Libération vous avait déjà raconté comment les interpellations massives (voire «préventives») de gilets jaunes étaient devenues la norme au cours des précédents samedis de mobilisation. Vous saisissiez alors CheckNews sur la sévérité supposée de la justice ou de la police, qui aurait par exemple arrêté un homme juste parce qu’il avait un gilet jaune dans sa voiture (c’était en fait un peu plus compliqué). Il n’en fallait pas plus pour que de nombreux internautes prennent pour authentique le document ci-dessous : il s’agirait d’une lettre d’une page signée de la main de la ministre de la Justice Nicole Belloubet et adressée aux procureurs.
Cette lettre est en fait un faux, selon des sources concordantes. Le porte-parole de la Chancellerie Youssef Badr tweete d’ailleurs, le soir du 23 décembre, que ce document est apocryphe : «Cette circulaire est fausse. De l’entête jusqu’à la signature. À l’exception de la police d’écriture. En la parcourant on peut lister les erreurs. Et pour comparer, on peut aller sur le site du JO où sont publiées les circulaires.» Un tour sur les sites législatifs officiels (comme Légifrance) permet par exemple de constater que le faux document ne comporte pas de numéro de circulaire, alors que les vraies en sont dotées.
Une magistrate contactée par CheckNews abonde.

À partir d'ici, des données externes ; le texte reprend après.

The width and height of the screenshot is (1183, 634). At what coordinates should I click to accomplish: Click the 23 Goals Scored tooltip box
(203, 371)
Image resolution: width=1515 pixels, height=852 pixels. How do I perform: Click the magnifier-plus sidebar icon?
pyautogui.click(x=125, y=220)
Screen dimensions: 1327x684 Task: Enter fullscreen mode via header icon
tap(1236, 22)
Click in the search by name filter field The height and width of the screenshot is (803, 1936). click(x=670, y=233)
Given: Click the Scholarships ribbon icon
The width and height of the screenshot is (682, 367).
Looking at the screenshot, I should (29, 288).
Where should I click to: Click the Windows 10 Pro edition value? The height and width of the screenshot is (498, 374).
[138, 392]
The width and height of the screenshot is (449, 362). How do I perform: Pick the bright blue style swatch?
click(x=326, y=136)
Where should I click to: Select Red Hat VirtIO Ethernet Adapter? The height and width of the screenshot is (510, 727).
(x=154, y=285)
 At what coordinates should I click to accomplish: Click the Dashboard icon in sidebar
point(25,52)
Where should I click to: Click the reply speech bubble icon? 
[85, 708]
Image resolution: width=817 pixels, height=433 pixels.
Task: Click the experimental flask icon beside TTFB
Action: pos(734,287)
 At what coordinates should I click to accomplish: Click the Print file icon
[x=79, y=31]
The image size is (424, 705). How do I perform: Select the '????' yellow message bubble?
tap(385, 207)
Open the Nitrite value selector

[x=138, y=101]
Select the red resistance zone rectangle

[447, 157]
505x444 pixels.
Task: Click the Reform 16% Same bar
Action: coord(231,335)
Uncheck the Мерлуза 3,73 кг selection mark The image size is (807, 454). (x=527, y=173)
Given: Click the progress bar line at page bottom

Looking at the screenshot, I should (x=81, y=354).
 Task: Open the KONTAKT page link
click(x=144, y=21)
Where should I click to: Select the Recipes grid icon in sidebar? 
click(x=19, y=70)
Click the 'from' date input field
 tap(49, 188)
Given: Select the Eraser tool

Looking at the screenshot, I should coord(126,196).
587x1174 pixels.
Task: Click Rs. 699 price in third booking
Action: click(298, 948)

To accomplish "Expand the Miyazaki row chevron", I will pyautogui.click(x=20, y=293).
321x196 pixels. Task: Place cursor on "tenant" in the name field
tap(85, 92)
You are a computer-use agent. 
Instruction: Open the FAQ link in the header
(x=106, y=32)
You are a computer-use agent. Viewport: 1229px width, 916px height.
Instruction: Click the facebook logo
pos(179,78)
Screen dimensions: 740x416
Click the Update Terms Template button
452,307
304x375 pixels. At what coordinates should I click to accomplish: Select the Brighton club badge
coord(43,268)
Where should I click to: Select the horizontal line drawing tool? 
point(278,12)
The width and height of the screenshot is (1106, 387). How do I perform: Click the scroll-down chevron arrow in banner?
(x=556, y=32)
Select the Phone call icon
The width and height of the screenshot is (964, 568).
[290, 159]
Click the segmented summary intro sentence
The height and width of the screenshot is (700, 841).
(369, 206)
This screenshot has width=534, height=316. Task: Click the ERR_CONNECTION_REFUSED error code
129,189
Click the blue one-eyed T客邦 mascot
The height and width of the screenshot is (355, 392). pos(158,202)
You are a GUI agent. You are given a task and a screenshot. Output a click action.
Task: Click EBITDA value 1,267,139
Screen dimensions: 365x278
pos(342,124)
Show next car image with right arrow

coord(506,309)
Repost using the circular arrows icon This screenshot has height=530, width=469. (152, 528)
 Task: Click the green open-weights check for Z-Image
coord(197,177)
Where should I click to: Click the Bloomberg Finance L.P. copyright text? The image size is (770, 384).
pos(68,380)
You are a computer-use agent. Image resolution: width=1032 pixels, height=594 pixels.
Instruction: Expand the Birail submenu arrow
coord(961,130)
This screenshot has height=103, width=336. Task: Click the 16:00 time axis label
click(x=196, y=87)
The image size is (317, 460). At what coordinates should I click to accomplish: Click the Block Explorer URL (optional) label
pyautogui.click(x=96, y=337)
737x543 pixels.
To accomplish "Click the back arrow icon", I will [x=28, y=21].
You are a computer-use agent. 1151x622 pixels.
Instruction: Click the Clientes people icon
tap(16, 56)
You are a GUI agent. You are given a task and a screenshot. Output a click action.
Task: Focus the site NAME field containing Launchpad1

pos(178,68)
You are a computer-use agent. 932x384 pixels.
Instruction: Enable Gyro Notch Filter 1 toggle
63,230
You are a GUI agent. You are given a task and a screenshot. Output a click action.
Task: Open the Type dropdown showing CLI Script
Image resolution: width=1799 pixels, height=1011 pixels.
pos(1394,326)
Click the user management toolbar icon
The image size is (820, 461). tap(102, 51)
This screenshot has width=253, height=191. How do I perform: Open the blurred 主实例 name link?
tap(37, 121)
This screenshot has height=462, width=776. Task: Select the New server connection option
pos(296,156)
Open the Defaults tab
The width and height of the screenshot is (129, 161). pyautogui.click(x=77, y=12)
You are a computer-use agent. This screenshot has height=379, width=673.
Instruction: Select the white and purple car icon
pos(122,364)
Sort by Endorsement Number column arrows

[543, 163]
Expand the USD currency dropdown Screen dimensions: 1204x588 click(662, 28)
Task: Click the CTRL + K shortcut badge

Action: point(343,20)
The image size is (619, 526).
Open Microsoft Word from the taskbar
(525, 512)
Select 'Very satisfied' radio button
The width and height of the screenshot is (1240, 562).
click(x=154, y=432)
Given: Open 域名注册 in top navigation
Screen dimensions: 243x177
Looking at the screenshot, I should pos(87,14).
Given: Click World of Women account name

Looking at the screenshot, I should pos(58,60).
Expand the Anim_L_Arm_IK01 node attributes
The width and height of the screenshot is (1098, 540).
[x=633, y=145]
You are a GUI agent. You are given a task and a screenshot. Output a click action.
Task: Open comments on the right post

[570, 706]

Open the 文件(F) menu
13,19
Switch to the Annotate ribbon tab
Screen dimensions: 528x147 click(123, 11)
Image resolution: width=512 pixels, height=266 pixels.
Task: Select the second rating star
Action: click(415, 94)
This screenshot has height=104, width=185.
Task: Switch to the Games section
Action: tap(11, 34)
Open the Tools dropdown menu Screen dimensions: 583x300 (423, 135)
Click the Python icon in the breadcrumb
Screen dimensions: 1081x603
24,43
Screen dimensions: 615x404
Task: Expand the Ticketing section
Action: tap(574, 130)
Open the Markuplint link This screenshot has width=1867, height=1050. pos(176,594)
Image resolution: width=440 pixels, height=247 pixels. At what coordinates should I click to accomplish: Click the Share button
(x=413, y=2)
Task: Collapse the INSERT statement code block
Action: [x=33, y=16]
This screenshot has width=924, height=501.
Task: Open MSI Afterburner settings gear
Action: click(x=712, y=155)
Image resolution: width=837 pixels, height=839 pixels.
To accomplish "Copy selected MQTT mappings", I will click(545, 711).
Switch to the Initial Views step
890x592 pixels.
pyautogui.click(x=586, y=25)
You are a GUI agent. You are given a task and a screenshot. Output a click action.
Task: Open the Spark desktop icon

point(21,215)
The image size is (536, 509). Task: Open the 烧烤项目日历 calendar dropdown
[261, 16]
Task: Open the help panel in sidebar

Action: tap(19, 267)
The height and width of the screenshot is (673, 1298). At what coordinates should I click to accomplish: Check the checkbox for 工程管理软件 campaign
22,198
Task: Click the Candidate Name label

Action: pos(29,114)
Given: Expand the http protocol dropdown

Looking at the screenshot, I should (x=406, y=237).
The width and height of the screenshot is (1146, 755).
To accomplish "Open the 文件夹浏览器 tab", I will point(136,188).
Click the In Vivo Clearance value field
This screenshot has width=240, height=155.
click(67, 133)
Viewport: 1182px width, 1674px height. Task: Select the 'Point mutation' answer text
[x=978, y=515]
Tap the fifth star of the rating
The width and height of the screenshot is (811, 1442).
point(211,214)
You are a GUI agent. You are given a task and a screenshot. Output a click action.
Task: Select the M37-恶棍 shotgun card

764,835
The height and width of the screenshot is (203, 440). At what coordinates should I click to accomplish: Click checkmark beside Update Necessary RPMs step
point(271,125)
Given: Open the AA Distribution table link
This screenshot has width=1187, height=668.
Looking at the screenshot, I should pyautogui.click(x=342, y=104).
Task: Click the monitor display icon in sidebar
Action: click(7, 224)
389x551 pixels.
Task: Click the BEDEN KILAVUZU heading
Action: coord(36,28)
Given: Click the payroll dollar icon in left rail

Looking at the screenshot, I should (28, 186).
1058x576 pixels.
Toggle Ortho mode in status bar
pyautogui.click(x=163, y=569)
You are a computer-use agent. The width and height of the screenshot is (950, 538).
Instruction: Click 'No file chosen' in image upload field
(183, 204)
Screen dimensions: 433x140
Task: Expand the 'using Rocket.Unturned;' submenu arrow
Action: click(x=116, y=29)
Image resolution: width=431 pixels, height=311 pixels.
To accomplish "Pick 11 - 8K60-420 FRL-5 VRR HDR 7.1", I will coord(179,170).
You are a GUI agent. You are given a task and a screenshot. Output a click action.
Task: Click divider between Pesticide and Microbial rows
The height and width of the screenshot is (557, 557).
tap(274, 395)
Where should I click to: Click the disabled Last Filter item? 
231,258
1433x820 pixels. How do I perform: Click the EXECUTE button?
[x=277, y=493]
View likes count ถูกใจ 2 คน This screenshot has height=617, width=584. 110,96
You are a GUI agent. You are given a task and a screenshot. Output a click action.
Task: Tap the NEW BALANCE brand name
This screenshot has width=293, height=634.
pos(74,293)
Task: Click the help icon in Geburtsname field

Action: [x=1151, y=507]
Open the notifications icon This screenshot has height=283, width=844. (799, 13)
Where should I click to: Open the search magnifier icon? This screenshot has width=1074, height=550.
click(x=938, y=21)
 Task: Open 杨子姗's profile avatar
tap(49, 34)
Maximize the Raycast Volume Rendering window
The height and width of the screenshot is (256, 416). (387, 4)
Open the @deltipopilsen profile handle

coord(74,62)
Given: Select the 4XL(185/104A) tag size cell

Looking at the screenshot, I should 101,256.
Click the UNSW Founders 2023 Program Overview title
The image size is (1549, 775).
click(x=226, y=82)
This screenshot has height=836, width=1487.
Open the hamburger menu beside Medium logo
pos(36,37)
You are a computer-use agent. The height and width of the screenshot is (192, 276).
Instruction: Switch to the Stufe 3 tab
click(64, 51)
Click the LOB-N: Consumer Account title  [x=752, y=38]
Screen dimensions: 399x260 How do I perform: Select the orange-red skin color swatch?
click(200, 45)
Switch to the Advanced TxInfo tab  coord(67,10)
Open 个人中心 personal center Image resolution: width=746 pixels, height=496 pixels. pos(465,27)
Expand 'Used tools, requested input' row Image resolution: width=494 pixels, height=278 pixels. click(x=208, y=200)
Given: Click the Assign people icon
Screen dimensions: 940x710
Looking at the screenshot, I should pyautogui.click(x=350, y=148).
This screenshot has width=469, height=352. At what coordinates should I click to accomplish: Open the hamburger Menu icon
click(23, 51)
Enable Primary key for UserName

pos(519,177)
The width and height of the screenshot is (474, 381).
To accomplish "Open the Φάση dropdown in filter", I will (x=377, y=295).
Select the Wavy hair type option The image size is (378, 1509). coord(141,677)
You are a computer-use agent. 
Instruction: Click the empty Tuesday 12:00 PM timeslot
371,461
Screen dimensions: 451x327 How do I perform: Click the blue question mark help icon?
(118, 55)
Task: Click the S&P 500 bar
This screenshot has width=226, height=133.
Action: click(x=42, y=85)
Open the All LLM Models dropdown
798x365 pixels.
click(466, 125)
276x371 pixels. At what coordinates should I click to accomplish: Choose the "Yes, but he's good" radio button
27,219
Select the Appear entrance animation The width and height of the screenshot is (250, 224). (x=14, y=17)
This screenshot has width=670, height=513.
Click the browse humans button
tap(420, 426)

Plusieurs éléments lui ont permis de détecter le faux: «La citation du président de la République et du Premier ministre au début, les fautes de typographie (majuscules), le fond qui ne pourrait jamais être écrit comme cela (demander de la bienveillance pour des actes ayant conduit à des décès).»
Effectivement, les termes de “gilets jaunes” ne prennent pas de majuscule dans la dernière circulaire de la Chancellerie, datée du 22 novembre, mais ils en ont dans le faux document. Dans celui-ci, le mot «Province» (par opposition à Paris) commence également par une majuscule, alors que ce n’est pas le cas dans une récente circulaire de la Direction des affaires criminelles et des grâces que CheckNews a pu consulter. Ces deux vraies circulaires sont adressées aux procureurs, et dépassent largement une page de longueur contrairement au faux qui nous préoccupe. A l’inverse de ce dernier, elles listent des infractions précises que sont susceptibles de commettre les manifestants.
Loin d’appeler à la clémence pour les automobilistes et à la sévérité contre les gilets jaunes, la circulaire du ministère du 22 novembre les place d’ailleurs sur le même plan : «Outre les dispositions concernant les infractions d’atteintes aux forces de l’ordre susceptibles d’être retenues dans le cadre de mouvements collectifs et celles relatives aux auteurs de vols ou de dégradations, il pourra, selon les circonstances, être spécifiquement recouru aux qualifications suivantes qu’il s’agisse de participants aux manifestations ou de conducteurs cherchant à forcer les barrages.» Selon un décompte du Parisien, neuf des dix morts depuis le début du mouvement des gilets jaunes le sont à cause d’accidents de la route, souvent au niveau de barrages.